**Document passage:**
▬▬▬▬▬▬▬▬▬▬

- Conference: Yankee Conference
- Record: 2–9 (1–7 Yankee)
- Head coach: Jim Reid (2nd season);
- Defensive coordinator: John Zamberlin (2nd season)
- Home stadium: University of Richmond Stadium

= 1996 Richmond Spiders football team =

American college football season

The 1996 Richmond Spiders football team was an American football team that represented the University of Richmond as a member of the Yankee Conference during the 1996 NCAA Division I-AA football season. In its second season under head coach Jim Reid, the team compiled a 2–9 record (1–7 against Yankee Conference opponents) and played its home games at University of Richmond Stadium in Richmond, Virginia.

▬▬▬▬▬▬▬▬▬▬

**Challenge 1:**
Answer these questions from the text about the 1996 Richmond Spiders football team.
(a) Who was the defensive coordinator?
(b) In what city and state did the team play its home games?
(c) What was the team's record against Yankee Conference opponents?
**Challenge 2:** From the text about the 1996 Richmond Spiders football team, print the passage that begins at the words "American college football" and ends after "in Richmond, Virginia.", without changing anything.

**Information shown:**
▬▬▬▬▬▬▬▬▬▬

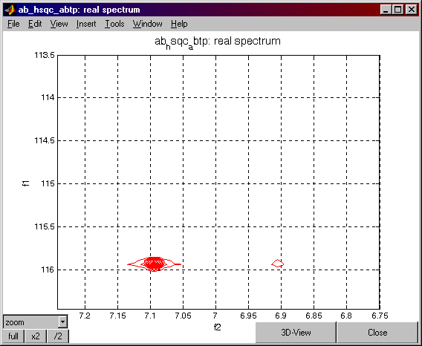Open the File menu
The width and height of the screenshot is (422, 346).
(13, 24)
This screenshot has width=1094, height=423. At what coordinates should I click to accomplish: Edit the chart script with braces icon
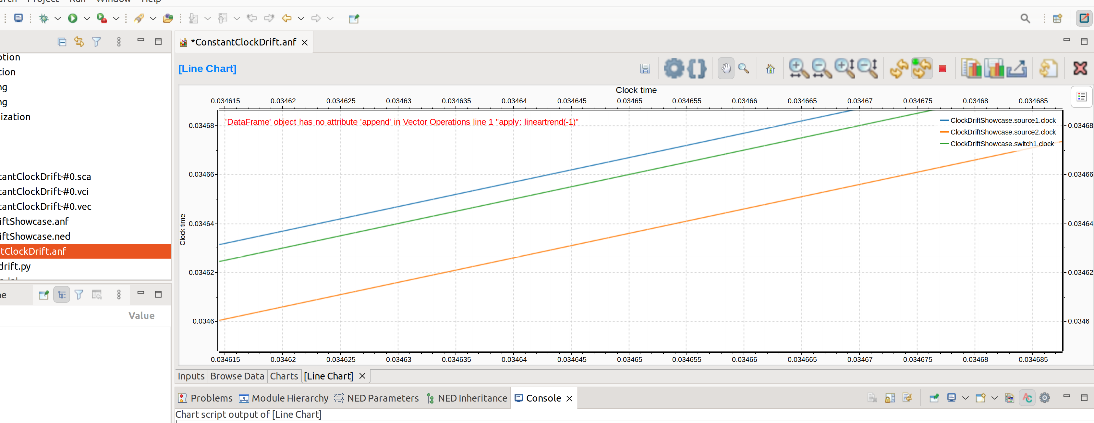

▬▬▬▬▬▬▬▬▬▬

**Exercise output 1:**
(a) John Zamberlin
(b) Richmond, Virginia
(c) 1–7

**Exercise output 2:**
American college football season

The 1996 Richmond Spiders football team was an American football team that represented the University of Richmond as a member of the Yankee Conference during the 1996 NCAA Division I-AA football season. In its second season under head coach Jim Reid, the team compiled a 2–9 record (1–7 against Yankee Conference opponents) and played its home games at University of Richmond Stadium in Richmond, Virginia.